Aim of the exercise: Put each line of the material below into a numbered list, skipping any blank lines. Leave the pictures out.

BEGIN Supplied data

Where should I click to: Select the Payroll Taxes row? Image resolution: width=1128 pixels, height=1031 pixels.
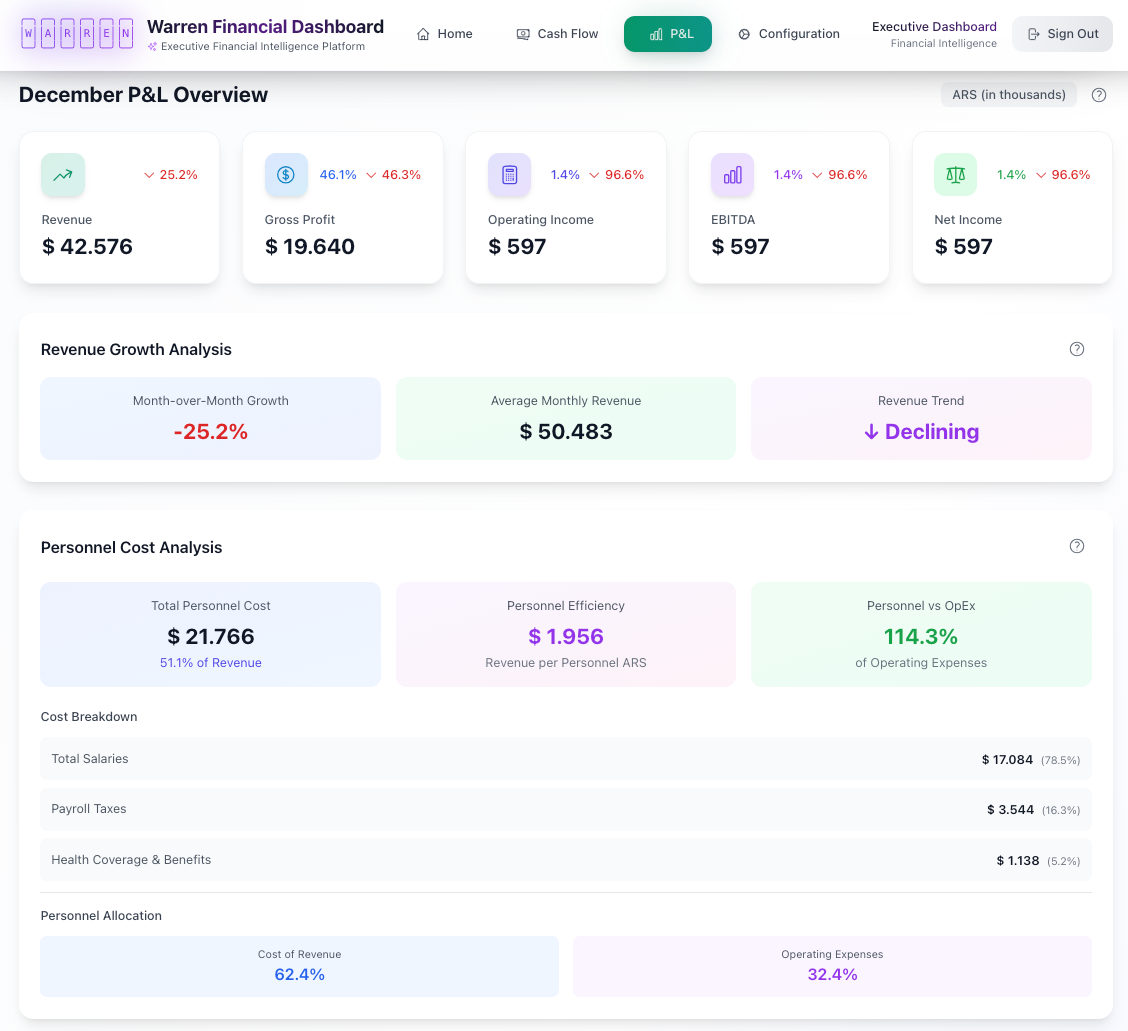click(x=565, y=809)
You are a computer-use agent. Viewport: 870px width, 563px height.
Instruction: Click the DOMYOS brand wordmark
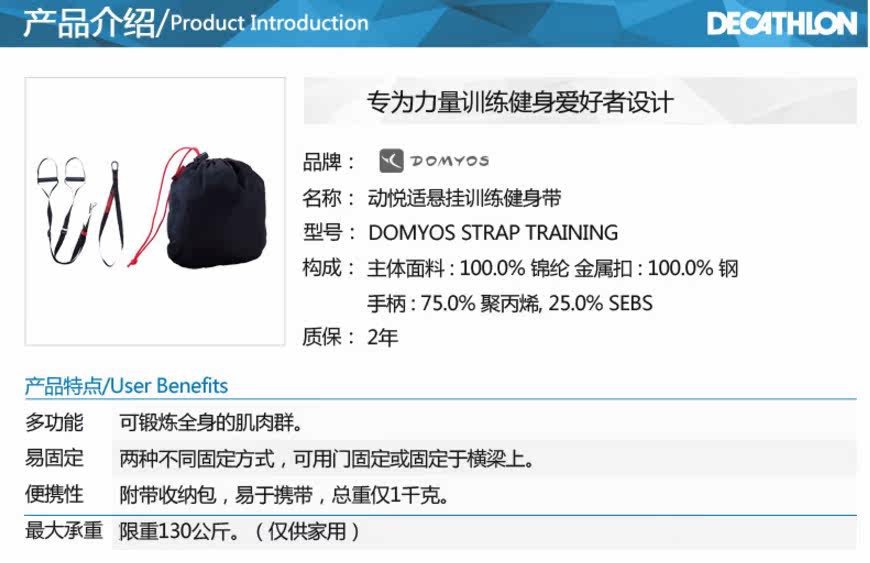click(449, 161)
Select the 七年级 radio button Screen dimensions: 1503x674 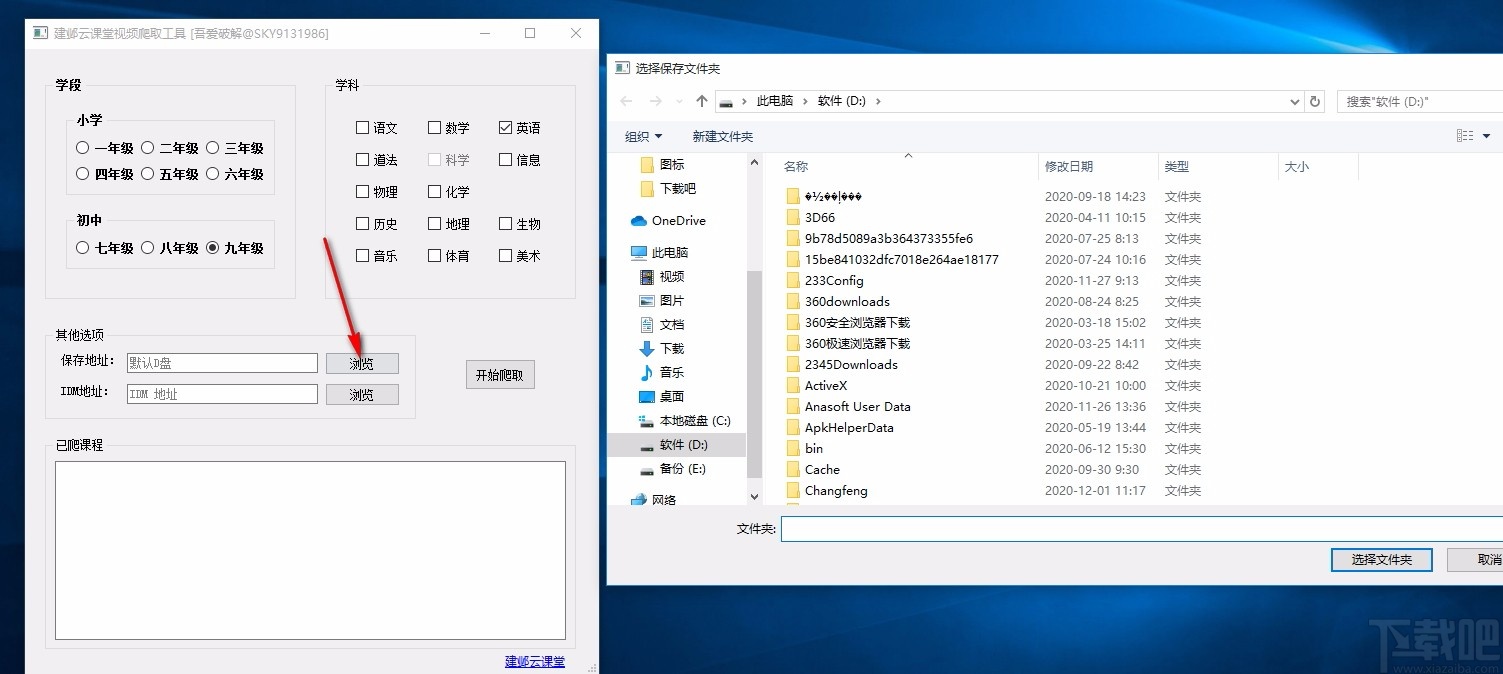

END Supplied data

Result of the exercise:
1. Where should I click to: Select the Payroll Taxes row? Image resolution: width=1128 pixels, height=1031 pixels.
2. click(x=565, y=809)
3. You are a computer-use agent. Viewport: 870px width, 563px height.
4. Instruction: Click the DOMYOS brand wordmark
5. click(449, 161)
6. Select the 七年级 radio button Screen dimensions: 1503x674 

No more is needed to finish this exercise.